Any presets you made yourself previous to updating will have to be manually set to 'latest', found in preamp tab of Amp block in Axe-Edit
Check it out with Axe-Edit.
This is not what I am finding at all.
I loaded Q 4.0 and then scanned through my factory presets and for example, CE-1 Chorus shows 2.04, Comp Cln shows 2.04, 1959 SLP show 3.xx, after searching a bunch of them, I don't find any at Q 4.0 and yet my system and axe edit clearly show 4.0 is loaded. Even if I freshly import a factory preset it still shows Q3.xx.
I find this really frustrating. Does this mean I have to step through 384 factory presets to manually bring them all up to Q 4.0?
I get the feeling that I'm in the minority here but I think that if I load Q 4.0, I should expect to hear all my presets using Q 4.0 without having to spend hours telling each and every one of them that yes, I really do want to use 4.0!
For those people who have a small number of highly developed presets and want to compare 4.0 to 3.xx, they are already committed to spending hours if not days on a particular preset and will switch back and forth between 4.0 and 3.xx many times, so it doesn't really matter if the preset starts off in 4.0 or 3.xx or whatever.
Those of us who simply want to run with the best that Cliff has to offer and use that as our starting point, starting out in 4.0 saves us a lot of work especially if, for example, you rely on the factory presets as your starting point and want to hear them all in 4.0 or if you've purchased presets from an external source ( e.g. Fremen ) and want to hear them in 4.0.

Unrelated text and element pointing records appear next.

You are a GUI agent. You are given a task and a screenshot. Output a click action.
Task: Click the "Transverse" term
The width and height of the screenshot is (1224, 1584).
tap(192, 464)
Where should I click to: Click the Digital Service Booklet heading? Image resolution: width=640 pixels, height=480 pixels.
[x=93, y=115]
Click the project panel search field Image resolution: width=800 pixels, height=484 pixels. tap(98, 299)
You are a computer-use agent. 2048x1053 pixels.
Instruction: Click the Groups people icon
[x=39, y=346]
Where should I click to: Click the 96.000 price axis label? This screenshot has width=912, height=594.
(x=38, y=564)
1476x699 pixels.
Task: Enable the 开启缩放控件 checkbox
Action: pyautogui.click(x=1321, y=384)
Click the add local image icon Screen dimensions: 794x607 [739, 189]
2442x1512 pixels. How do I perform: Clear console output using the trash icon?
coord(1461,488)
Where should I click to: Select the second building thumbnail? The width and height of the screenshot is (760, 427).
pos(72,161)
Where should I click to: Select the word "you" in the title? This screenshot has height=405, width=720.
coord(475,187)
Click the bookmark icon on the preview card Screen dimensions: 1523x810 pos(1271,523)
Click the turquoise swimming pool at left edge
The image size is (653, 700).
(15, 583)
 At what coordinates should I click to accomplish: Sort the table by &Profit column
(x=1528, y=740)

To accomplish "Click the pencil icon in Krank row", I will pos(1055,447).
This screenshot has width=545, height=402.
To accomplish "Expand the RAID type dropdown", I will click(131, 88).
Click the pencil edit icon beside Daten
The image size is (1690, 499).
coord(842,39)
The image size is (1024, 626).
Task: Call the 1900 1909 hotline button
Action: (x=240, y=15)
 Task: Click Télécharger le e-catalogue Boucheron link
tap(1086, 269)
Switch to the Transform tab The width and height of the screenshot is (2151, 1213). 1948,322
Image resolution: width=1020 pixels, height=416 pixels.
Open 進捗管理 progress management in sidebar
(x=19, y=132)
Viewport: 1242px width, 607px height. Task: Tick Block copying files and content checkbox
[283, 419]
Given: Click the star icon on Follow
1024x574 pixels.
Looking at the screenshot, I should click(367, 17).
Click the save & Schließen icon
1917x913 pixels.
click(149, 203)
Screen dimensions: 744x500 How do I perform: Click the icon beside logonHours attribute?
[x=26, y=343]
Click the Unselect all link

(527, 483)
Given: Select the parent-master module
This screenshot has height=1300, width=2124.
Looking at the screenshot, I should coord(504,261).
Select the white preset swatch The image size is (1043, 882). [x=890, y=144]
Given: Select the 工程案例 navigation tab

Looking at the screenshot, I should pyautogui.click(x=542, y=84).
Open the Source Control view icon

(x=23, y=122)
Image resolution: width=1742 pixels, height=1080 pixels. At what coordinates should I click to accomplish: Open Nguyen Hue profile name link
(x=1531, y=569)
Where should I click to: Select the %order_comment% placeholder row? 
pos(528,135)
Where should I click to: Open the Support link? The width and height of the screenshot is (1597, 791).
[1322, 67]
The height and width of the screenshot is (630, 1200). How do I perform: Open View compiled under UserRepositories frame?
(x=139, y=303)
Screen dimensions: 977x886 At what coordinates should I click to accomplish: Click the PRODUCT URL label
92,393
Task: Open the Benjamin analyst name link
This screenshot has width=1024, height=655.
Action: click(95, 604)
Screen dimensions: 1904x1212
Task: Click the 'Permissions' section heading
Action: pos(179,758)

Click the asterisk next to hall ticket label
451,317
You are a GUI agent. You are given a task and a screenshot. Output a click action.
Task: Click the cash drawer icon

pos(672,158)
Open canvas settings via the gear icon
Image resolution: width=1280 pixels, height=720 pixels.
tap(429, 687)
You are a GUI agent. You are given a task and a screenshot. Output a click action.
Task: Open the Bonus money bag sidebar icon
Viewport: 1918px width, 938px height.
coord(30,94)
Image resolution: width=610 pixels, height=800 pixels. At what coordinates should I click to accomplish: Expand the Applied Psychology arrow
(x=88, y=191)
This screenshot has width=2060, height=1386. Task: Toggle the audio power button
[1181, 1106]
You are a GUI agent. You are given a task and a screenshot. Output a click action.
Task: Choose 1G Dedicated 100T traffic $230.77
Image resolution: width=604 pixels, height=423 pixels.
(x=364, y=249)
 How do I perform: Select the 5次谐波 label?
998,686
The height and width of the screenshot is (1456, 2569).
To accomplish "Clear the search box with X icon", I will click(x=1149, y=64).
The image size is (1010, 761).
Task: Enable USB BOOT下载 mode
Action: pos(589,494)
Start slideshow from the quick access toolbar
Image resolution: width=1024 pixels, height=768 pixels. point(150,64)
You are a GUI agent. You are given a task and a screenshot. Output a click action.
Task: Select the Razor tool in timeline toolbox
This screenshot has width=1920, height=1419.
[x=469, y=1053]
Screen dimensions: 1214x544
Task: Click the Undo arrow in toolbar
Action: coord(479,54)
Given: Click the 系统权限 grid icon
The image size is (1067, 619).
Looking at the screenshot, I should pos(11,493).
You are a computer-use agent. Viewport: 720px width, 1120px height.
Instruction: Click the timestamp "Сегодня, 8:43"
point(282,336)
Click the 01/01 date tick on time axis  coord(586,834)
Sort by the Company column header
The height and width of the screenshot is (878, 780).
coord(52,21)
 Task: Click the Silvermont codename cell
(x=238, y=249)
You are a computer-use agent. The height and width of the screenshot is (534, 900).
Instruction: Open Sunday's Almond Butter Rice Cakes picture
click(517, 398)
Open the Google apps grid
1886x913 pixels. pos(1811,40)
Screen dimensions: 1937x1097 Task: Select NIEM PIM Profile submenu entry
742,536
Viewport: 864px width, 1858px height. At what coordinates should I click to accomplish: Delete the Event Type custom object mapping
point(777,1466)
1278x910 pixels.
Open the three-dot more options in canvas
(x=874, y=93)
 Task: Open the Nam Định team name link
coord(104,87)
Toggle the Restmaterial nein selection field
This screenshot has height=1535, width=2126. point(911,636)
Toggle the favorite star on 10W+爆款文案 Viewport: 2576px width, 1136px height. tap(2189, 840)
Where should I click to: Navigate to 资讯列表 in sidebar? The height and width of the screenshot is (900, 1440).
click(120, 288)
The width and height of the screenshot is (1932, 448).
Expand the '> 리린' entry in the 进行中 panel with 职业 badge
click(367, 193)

One other point, if this is the way that we will be going in the future, it would be nice to have the Modeling Version Option at the top of Axe Edit, so that you don't have to drill down so far into Axe Edit (Preset->Amp->Pre-Amp->Revision ). With a small # of presets, no big deal. With having to convert 384 of them, it adds up.
Mentioned this earlier, but a batch conversion tool that reads a file with a list of presets and modeling version as data pairs, could make this approach work for everyone. At the very least, having a set of factory presets available that were set up to use 4.0 as a default could also save some time.
End of story --- back to manually converting the factory presets to 4.0!